Now the inside of the house was pretty quiet, Skwisgaar lounging on a couch and picking at his guitar, while Toki let out a joyful sound at the small animal resting on the television.

"Whats is this?" he asked, moving to stroke Ling-Ling's fur. "It's so soft! I think I wants one."

"That's just Ling-Ling." Foxxy answered.

"Ling-Ling! Ling-Ling I should take you home to Mordhaus! Would you likes that?"

"Dude, that is so not metal." muttered Nathan.

Meanwhile, Ling-Ling's scruff bristled and it growled. "(You challenge Ling-Ling?!? Threaten to take Ling-Ling from home?!! Ling-Ling will destroy...)" But the little creature became soothed to Toki's touch. "(ohhh...Mustache Man's hands are so soft...)"

Despite itself, Ling-Ling scurried into Toki's lap, curling up to sleep peacefully.

"Aww, look at Ling-Ling." Xandir said sweetly, before choosing to mimic the animal's actions and jumping into Skwisgaar's lap, his arms wrapping around the guitarist's neck. "Just how fast are you with your hands?" he asked suggestively, eyes lidding half way to give a sultry, bedroom look.

"Ugh." the blond Swede stood, knocking the elf off his lap. "I ams not gays." he said in his thick accent.

"Are you sure about that?" Spanky interjected. "Cuz, according to the internet, you are."

"What?" the present members of the band cried.

"Let me show you something." Spanky motioned for the band to follow him, and he lead them to a computer.

"Welcome to the internet," said the pig as he brought up various horrible websites dedicated to Very Wrong Things. "Where everyday, civilized people use anonymity as an excuse to ruin your faith in humanity. Take for example: Rule 34." His hooves flew deftly over they key bored and he pulled up a very inappropriate image of Murderface and Dr. Rockso, the Rock & Roll Clown. "If it exists, there is porn of it. No question."

A collective shudder was felt throughout the room.

"Hey guys, whatcha lookin' at?" Murderface asked, peeking at the screen. "What? What is that riff bullriff riff?! Who in their Riff Riff mind would ever Riff piss Riff Riff Riff ice cream?!"

"Calm down, Murderface." Nathan said, placing a hand on the bassist's shoulder. "It's just a drawing."

"Yeah," laughed the pig. "And there's plenty more where that came from!" Again, his cloven hooves moved over the keys and the crowd was taken to another page. "Behold...the artwork of...Hallokatzchen!"

Skwisgaar forcefully recoiled at the strangely proportioned image featuring himself domineering over Toki, six blue stars inked onto his bony pelvis, the name "Toki" displayed on his fingers in elaborate writing.

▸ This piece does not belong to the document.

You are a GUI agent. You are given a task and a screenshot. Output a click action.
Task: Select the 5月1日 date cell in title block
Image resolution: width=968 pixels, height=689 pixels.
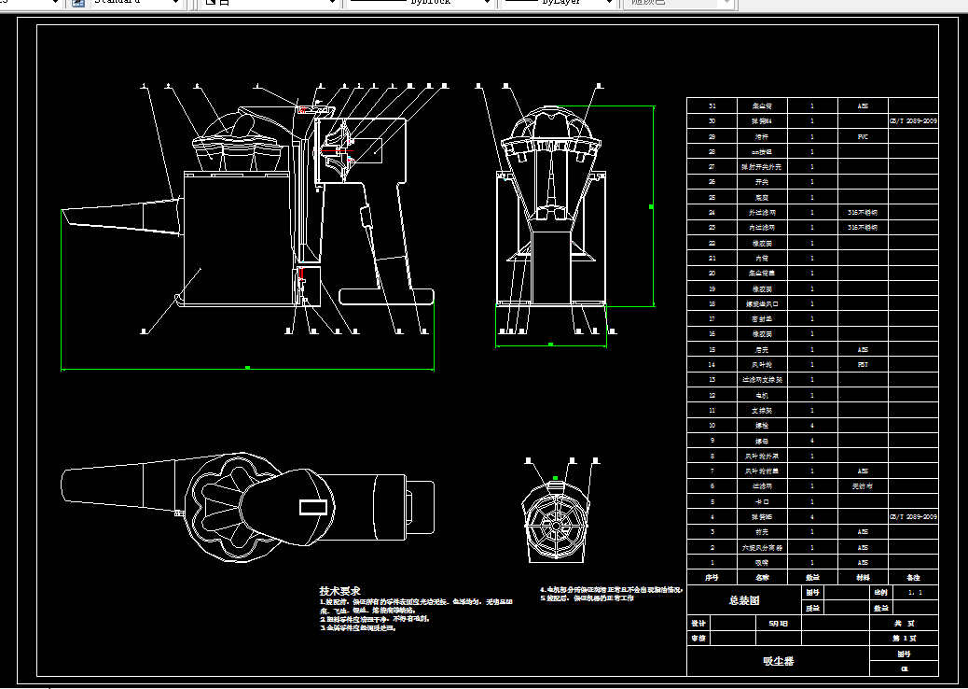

"I don't's got's tattoos likes that's!!" he said, alarmed. "And I hates Toki. Toki should's die! This is dildos!"  
The tall guitar player turned, stalking out of the house and past the drink-off on the lawn. Kicking off his boots, he dipped his toes into the pool's hot tub and began picking at his guitar, irritably.

"Aww, c'mon now sugar," purred the fox tailed woman, now changed into a very skimpy, clingy thong swimsuit. She sat on the edge of the tub next to Skwisgaar and leaned against him. "It was just some girls wet-dream."

"Foxxy's right," said Clara, sitting on the other side of Skwisgaar. "We know you're not gay." She placed her hand on his thigh, and Foxxy did the same, only to be shrugged off by him.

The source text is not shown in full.